Beyond Ready for Christmas…
Is it just me, or have you noticed everyone seems eager for Christmas to come? I’m not talking about the retailer who began to display Christmas décor after Labor Day. I’m talking about normal folks. The people I talked with before Thanksgiving were talking about Christmas. I saw houses decorated with outdoor lights the first week of November.
It even happened at our house. We are normally not early decorators. We might get the stuff down from the attic the Monday before Thanksgiving, but we’ve never put up the decorations until the first week of December. One year life was so full we didn’t decorate until two weeks before Christmas.
But this year, we caught the early decorating bug. We got all three trees up before Thanksgiving. We decorated two during the Florida- Florida State game (and yes, though I am a Gator fan, FSU was robbed). We even ordered the decorations we needed the weekend before Thanksgiving. That was a real change from our normal panicked runs to the store to sort through the leftovers.
Our shopping is not done, but we are ahead of our normal pace (The normal pace is: “Yes, we will pay extra for next-day shipping on Christmas Eve.”). We spoke with the children and agreed not to go over the top with gift-giving this year. I was surprised when everyone agreed.
There is a different feeling in the stores. My wife was in a store, and she said everyone seemed to be in a good mood. The children were laughing; no one was crying. Older women were greeting each other with “Merry Christmas!” as their electric carts passed each other.
Why does it seem like everyone is eager for Christmas?
Maybe it has something to do with the situation in the world. The war between Ukraine and Russia goes on and on. It reminds me of the trench warfare of World War I. Then, there is the war between Hamas and Israel. Their struggle goes back millennia. Israel believes God promised them Palestine. Palestinians believe the land is theirs. In a scenario like this, someone will win, and someone will lose. The conflict makes us weary. Even though Evangelicals support Israel, can anyone be comfortable with the civilian casualties of this conflict? There are no simple answers to this conflict.
I was at a meeting this week when someone seated near me said, “I dread 2024.” When I asked, “Why?” they responded with, “The election. For the next eleven months, I will be bombarded with negative messages about candidates. Sometimes, I want to tell all those politicians to act like grown-ups and stop snipping at each other like kids on the playground.” I muttered “Amen” under my breath. Someone else told me, “I didn’t like either of these choices in 2020. I like them less in 2024. Can’t we do better?”
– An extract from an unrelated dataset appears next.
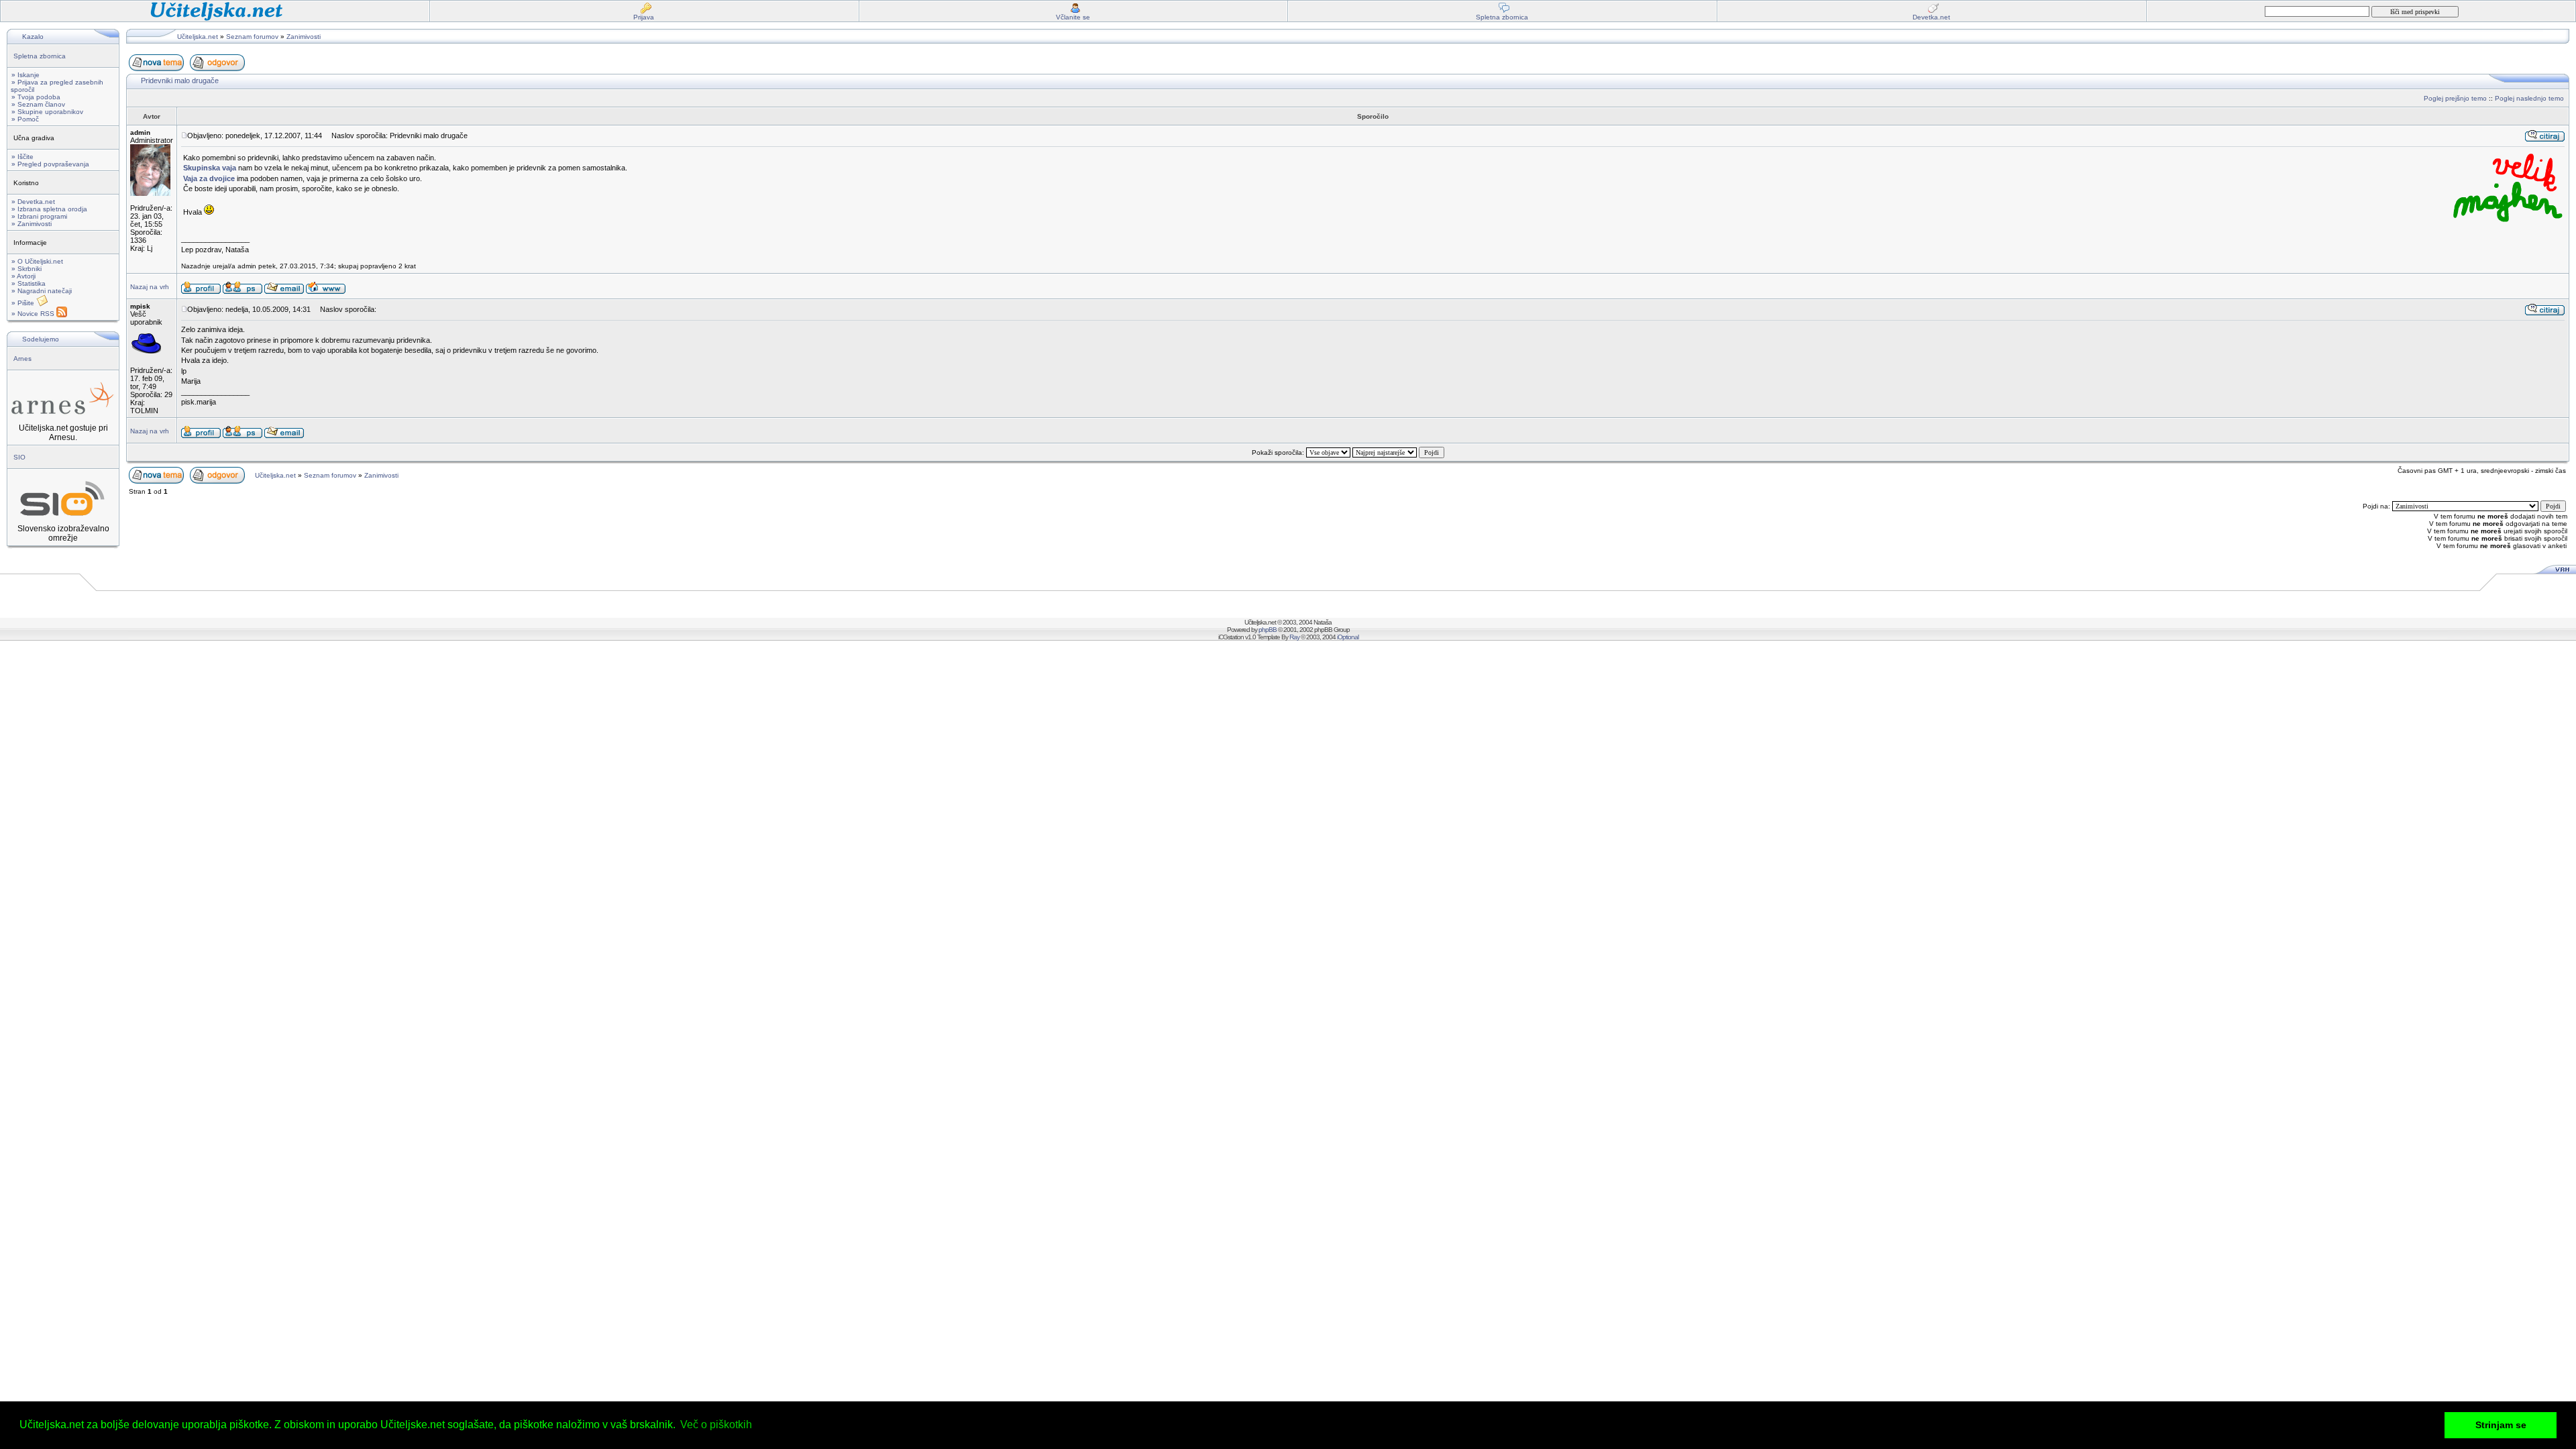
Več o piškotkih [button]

I find myself bracing for political discussions I don’t want to get involved in. I know there will be people who will want me to declare for the candidate they support. I’ve never endorsed a candidate, and I am not starting now. But I can sense people dividing into “Us” and “Them.”
Maybe these are a few reasons why people are beyond ready for Christmas. I’m not sure everyone is looking for a Norman Rockwell scene with a cozy fire, a perfect tree, and a put-together family. Maybe there is a deeper longing for peace strong enough for us to stay calm even if the world is going crazy.
The world was pretty crazy when Jesus was born. King Herod probably had a borderline/narcissistic personality disorder. Roman armies were at war with Celtic tribes in England. Taxes were heavy, in some places up to 70% of a person’s income. Poor people felt oppressed. Justice was bought and sold.
Maybe the people in Jesus’ time were ready for Christmas, too, but they didn’t know what to call it. Some hoped for a Messiah; others hoped for a more benevolent ruler. But they felt the hole in their hearts and the longing in their souls for something different. They did not know the birth of a baby in a forgotten village would bring the hope they needed, the transformation they longed for.
Inside every one of us, there is a longing for the one who will guide us, who will bring peace, and who does not change, no matter who wins the election. That longing of your soul is the longing for Jesus, the longing for our Savior.
Sometime in the Eighth or Ninth century AD, Christian monks looked at their world and saw war after war. Political intrigue was the rule of the day, even in the offices of the church. They, too, had a longing in their souls. At Christmas time, they began to sing:
“O Come, O come Emmanuel. And ransom captive Israel.
That mourns in lonely exile here, until the Son of God appear.
Rejoice, rejoice! Emmanuel
Shall come to thee, O Israel.”
The world is beyond ready for a Savior. The good news is he is here.